◆ **Extrait du texte**:
—————

Bien qu'elles ne soient pas tout à fait des villes « comme les autres », les villes nouvelles interrogent les formes de toutes les urbanisations nouvelles. La résistance à leur densification manifestée par les habitants exprime d'abord la crainte d'un déséquilibre social ; leur centralité locale est en train d'être reconsidérée pour que leurs centres redeviennent attractifs ; leur évolution permanente et le discrédit de la modernité déstabilisent l'ancrage identitaire des habitants. Mais l'évaluation de leur urbanité bute de toute manière sur les critères d'analyse des formes urbaines et architecturales, la qualité formelle des villes nouvelles ne suffisant pas à les préserver des processus de dévalorisation.

—————

◆ **Jeu de données**:
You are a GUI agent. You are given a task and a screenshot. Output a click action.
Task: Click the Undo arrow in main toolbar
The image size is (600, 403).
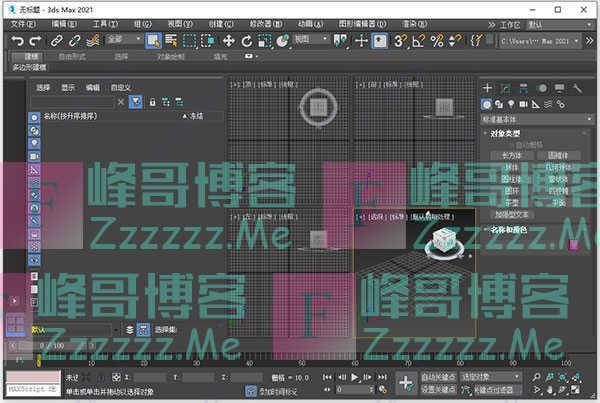(x=17, y=41)
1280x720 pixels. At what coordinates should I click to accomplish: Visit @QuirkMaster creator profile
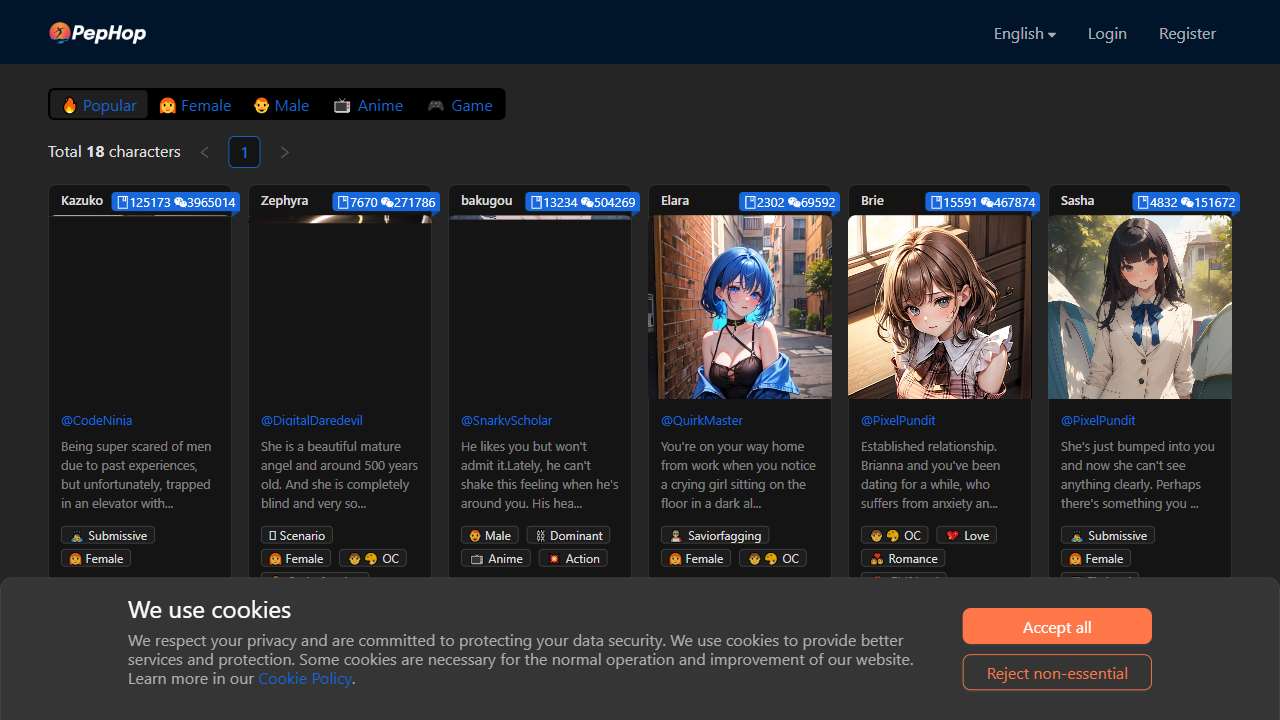coord(701,420)
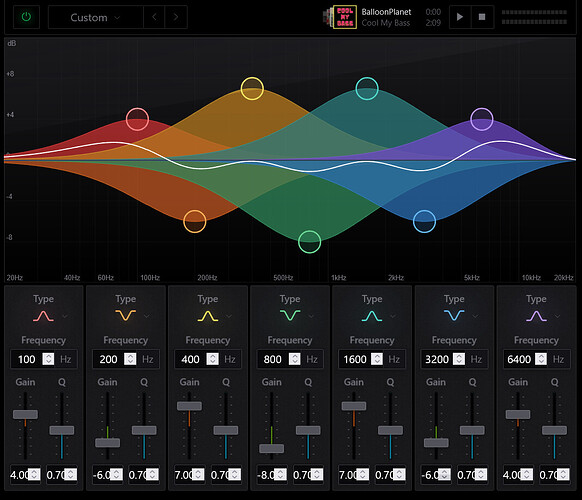This screenshot has height=500, width=582.
Task: Click the Cool My Bass album thumbnail
Action: [344, 17]
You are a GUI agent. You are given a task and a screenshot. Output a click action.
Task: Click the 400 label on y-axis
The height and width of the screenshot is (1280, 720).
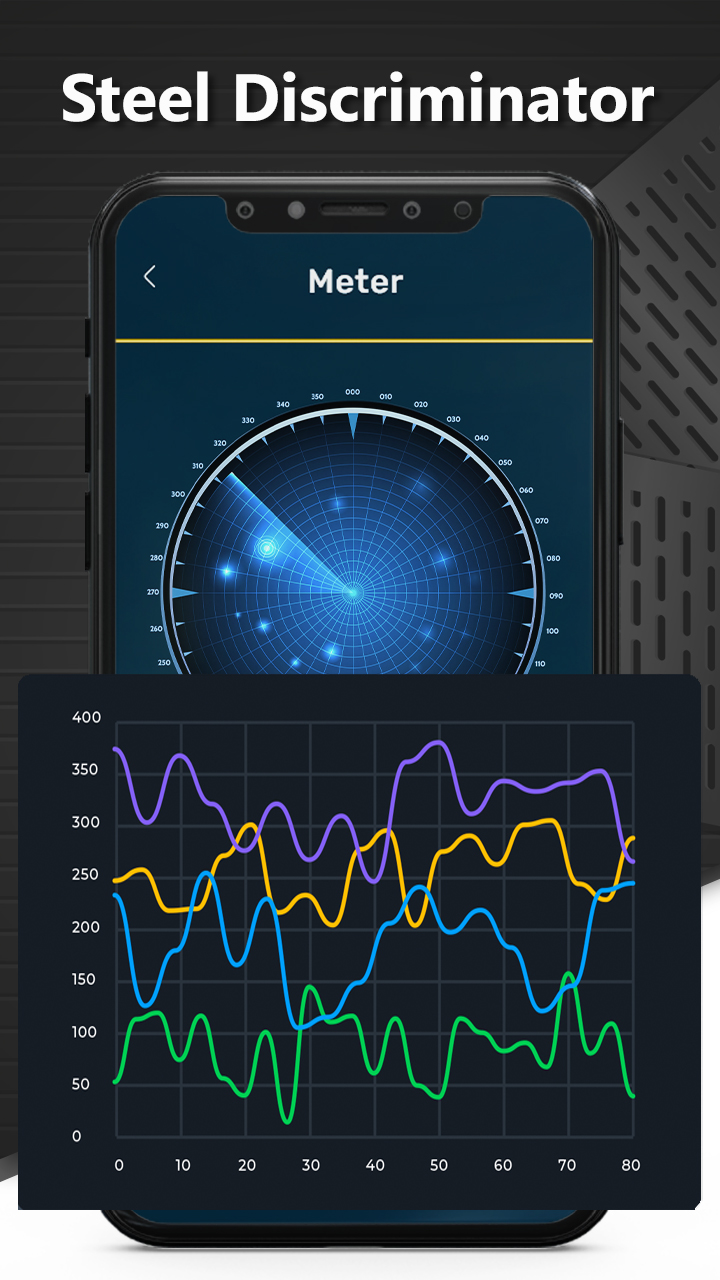[87, 717]
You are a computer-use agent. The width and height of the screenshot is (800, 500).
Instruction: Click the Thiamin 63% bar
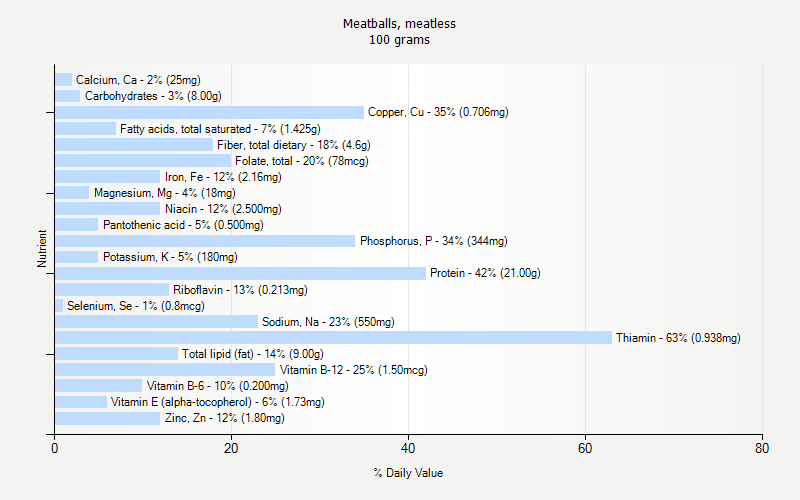pyautogui.click(x=333, y=338)
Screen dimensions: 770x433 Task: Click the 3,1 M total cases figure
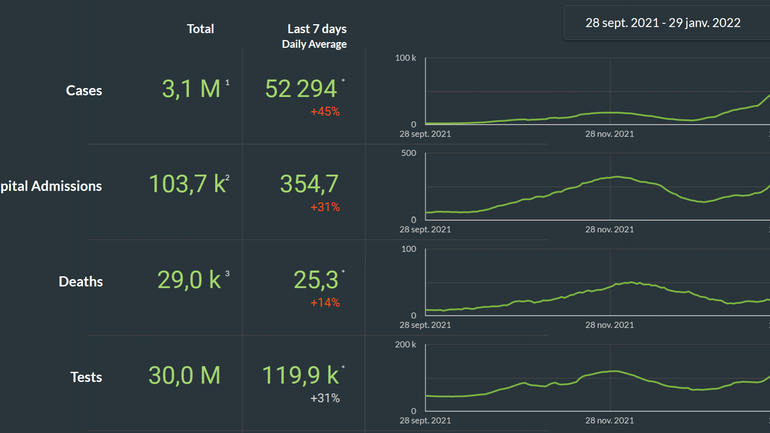pyautogui.click(x=191, y=89)
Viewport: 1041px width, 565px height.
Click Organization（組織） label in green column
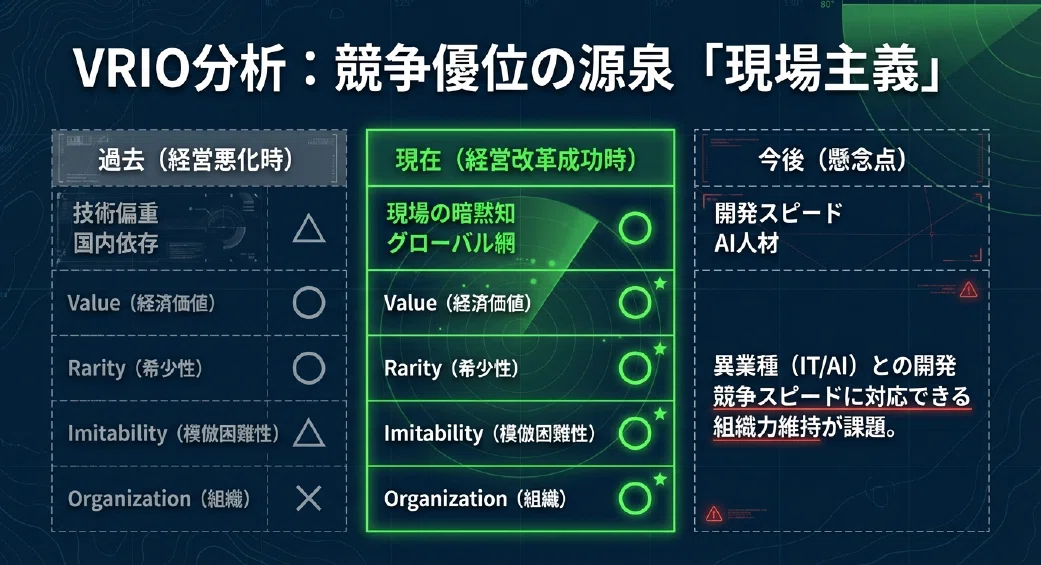pyautogui.click(x=475, y=499)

—————

◆ **Énoncé court 1**:
Donnez à l'identique le passage de l'extrait sur les villes nouvelles compris entre « Bien qu'elles ne » et « processus de dévalorisation. », ces deux bornes incluses.
◆ **Énoncé court 2**:
Renvoyez sans rien changer les lignes de données, de la première jusqu'à celle qui contient « Action: [344, 17] », incluse. Laissez les images de côté.
L'extrait et les lignes de données n'ont aucun lien entre eux.

◆ **Réponse complète 1**:
Bien qu'elles ne soient pas tout à fait des villes « comme les autres », les villes nouvelles interrogent les formes de toutes les urbanisations nouvelles. La résistance à leur densification manifestée par les habitants exprime d'abord la crainte d'un déséquilibre social ; leur centralité locale est en train d'être reconsidérée pour que leurs centres redeviennent attractifs ; leur évolution permanente et le discrédit de la modernité déstabilisent l'ancrage identitaire des habitants. Mais l'évaluation de leur urbanité bute de toute manière sur les critères d'analyse des formes urbaines et architecturales, la qualité formelle des villes nouvelles ne suffisant pas à les préserver des processus de dévalorisation.

◆ **Réponse complète 2**:
You are a GUI agent. You are given a task and a screenshot. Output a click action.
Task: Click the Undo arrow in main toolbar
The image size is (600, 403).
(x=17, y=41)
1280x720 pixels. At what coordinates should I click to accomplish: Visit @QuirkMaster creator profile
coord(701,420)
This screenshot has height=500, width=582.
Task: Click the Cool My Bass album thumbnail
Action: [344, 17]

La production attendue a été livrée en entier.